DATA SHOWN section start

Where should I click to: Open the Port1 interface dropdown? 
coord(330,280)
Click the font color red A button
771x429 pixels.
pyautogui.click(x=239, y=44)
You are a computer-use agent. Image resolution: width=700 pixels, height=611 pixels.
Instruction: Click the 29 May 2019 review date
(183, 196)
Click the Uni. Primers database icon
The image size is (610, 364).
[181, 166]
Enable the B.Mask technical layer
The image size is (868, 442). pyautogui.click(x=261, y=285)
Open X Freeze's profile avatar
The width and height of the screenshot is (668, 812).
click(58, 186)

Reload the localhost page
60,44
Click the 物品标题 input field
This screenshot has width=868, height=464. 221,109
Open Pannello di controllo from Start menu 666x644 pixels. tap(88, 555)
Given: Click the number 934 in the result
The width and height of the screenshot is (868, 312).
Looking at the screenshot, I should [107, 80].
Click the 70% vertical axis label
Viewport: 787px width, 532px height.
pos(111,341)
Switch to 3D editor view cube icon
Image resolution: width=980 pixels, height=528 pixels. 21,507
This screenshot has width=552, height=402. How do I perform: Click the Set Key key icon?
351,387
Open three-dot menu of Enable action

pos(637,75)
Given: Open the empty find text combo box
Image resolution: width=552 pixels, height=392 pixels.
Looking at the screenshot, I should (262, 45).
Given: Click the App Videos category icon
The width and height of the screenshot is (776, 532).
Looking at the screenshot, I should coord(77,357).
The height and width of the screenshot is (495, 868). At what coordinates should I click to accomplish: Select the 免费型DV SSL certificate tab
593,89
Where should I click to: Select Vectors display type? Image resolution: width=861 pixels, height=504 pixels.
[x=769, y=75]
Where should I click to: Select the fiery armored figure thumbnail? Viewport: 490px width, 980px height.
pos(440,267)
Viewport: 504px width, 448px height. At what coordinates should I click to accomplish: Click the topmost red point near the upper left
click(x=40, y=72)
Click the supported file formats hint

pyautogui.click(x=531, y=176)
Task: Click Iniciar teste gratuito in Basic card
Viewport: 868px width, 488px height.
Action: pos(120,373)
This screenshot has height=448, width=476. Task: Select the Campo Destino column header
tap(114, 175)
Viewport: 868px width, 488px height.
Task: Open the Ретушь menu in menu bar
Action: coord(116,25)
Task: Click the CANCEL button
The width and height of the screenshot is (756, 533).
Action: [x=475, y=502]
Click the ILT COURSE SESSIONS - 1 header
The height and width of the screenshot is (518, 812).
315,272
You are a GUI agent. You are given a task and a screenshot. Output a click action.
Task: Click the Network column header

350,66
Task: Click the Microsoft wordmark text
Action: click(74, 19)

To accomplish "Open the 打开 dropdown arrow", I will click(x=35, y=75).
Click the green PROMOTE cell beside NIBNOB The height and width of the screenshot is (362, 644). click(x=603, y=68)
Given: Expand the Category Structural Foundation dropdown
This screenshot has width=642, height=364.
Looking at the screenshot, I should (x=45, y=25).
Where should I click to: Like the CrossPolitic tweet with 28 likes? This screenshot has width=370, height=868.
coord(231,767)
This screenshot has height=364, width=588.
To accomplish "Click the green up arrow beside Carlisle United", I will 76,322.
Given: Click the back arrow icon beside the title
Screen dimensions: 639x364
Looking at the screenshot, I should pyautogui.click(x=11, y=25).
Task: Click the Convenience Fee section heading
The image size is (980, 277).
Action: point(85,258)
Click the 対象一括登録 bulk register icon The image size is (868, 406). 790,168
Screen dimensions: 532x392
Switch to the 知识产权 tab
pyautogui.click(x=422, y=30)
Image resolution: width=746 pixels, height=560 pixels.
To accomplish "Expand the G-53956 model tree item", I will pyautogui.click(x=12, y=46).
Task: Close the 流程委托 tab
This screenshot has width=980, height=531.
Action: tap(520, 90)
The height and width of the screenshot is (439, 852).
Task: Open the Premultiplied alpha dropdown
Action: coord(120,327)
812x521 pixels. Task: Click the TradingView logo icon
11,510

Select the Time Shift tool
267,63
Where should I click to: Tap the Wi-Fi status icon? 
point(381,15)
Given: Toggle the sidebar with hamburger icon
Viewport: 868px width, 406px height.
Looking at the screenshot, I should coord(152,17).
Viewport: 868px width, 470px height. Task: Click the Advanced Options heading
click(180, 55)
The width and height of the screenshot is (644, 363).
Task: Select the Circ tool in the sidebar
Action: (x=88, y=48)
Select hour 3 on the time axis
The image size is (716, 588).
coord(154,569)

DATA SHOWN section end

→ **WHAT THE TASK ASKS**:
Show every line from the entries that includes the word "Expand".

→ **EXERCISE RESPONSE**:
Given: Expand the Category Structural Foundation dropdown
To accomplish "Expand the G-53956 model tree item", I will pyautogui.click(x=12, y=46).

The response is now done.